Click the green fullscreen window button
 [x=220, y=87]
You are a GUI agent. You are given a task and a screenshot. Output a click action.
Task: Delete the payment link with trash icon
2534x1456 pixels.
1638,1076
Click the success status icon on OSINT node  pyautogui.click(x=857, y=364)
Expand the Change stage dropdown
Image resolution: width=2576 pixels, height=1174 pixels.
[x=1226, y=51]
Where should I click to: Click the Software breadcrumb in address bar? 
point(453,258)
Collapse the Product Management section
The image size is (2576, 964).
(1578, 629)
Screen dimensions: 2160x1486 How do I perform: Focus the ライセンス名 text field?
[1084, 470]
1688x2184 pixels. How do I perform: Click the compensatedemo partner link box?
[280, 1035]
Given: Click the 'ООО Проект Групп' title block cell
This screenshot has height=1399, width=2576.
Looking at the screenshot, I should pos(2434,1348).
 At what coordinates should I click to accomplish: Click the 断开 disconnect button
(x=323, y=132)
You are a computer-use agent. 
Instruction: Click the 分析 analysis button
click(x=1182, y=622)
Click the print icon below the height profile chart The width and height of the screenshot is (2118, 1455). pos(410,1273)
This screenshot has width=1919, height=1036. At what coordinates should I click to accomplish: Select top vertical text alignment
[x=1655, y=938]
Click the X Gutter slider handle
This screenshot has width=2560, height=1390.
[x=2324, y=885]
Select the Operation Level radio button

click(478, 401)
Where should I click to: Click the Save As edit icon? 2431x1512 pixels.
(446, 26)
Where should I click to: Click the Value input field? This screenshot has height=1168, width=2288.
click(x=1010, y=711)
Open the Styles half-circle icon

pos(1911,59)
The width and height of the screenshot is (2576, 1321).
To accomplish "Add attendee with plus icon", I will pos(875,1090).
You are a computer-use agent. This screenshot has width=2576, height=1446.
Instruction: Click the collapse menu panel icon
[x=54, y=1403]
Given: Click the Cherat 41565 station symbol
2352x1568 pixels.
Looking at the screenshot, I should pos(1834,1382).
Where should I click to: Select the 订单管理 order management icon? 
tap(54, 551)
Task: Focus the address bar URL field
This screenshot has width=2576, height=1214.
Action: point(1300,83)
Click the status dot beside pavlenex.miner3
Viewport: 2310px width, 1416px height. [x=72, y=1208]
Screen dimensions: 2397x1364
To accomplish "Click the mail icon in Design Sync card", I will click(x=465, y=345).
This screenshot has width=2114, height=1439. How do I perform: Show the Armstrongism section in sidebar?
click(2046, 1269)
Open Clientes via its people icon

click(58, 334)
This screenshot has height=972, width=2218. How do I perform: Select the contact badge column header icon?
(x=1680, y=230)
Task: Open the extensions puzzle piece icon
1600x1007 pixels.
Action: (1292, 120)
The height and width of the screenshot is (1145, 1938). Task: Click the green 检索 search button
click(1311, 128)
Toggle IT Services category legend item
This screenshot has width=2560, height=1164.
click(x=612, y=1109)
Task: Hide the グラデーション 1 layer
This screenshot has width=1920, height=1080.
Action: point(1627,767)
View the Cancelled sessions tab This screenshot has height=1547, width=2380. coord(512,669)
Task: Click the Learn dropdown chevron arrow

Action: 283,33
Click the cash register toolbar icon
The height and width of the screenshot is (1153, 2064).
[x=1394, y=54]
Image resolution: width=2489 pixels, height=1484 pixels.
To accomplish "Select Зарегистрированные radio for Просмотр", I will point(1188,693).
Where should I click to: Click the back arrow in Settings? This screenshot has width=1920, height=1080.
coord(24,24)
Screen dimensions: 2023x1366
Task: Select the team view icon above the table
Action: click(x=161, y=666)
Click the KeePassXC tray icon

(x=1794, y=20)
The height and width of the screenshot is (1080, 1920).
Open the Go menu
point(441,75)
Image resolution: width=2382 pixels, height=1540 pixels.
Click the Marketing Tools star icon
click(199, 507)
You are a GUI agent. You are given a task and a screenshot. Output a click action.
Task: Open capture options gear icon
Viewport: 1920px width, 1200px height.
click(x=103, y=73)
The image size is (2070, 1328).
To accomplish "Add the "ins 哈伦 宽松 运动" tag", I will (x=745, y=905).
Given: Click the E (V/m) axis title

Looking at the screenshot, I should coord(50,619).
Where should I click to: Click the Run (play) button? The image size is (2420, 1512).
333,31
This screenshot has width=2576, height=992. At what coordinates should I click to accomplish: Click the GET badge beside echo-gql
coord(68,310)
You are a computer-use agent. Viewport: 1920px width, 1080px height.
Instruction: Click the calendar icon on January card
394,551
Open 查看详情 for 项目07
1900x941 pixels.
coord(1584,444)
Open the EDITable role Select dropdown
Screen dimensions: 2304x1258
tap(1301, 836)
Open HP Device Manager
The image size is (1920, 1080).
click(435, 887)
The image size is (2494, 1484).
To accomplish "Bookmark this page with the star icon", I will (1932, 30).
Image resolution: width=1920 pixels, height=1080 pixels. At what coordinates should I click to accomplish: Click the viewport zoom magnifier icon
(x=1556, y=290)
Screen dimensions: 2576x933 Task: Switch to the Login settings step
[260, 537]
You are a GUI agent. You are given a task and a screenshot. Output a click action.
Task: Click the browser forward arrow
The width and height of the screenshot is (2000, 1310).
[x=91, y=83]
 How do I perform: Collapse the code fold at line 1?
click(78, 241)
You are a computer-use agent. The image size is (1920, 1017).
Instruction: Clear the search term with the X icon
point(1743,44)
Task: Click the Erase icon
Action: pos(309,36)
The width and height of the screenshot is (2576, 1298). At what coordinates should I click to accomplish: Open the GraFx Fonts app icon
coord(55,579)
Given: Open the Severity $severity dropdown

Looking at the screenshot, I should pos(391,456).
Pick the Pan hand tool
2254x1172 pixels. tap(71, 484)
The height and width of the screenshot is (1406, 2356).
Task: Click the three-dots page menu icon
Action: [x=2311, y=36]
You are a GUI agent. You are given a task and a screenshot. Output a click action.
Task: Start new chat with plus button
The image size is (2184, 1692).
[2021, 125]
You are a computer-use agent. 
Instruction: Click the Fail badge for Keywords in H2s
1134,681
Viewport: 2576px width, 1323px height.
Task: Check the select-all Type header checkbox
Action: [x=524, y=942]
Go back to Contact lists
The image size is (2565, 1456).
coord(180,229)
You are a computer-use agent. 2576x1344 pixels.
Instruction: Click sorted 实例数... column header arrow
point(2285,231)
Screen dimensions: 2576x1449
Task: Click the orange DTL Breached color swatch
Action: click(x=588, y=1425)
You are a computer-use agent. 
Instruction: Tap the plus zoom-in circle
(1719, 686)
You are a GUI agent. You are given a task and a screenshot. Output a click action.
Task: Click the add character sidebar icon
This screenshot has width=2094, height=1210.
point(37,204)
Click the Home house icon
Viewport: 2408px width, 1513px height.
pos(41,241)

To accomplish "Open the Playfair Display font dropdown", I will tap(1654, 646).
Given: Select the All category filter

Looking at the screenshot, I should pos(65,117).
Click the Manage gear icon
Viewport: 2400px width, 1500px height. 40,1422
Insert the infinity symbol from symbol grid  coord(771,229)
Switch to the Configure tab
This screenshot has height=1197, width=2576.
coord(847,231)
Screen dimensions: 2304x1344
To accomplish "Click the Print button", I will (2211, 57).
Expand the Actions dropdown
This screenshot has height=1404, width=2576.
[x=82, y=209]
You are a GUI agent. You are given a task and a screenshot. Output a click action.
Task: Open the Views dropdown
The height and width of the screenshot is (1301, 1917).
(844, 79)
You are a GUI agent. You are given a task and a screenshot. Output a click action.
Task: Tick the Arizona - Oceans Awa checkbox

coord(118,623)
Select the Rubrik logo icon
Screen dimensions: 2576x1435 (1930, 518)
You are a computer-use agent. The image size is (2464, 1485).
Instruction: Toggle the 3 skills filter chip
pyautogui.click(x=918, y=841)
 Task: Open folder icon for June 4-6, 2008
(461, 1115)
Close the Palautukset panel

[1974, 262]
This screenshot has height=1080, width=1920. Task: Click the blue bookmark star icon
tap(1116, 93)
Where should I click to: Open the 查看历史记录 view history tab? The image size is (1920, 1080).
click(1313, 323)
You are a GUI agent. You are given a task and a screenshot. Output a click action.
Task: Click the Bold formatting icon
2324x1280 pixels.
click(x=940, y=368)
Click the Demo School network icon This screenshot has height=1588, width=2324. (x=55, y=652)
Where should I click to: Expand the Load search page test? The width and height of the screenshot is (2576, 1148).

YOUR TASK.
Within the records, filter for lines that contain the word "computer" and show each one.

WORKED SOLUTION.
You are a computer-use agent. 
You are a computer-use agent. This screenshot has width=2576, height=1446.
You are a computer-use agent. Viewport: 1920px width, 1080px height.
You are a computer-use agent. The image size is (1920, 1017).
You are a computer-use agent. 
You are a computer-use agent. 2576x1344 pixels.
You are a computer-use agent. 
You are a computer-use agent. The image size is (2464, 1485).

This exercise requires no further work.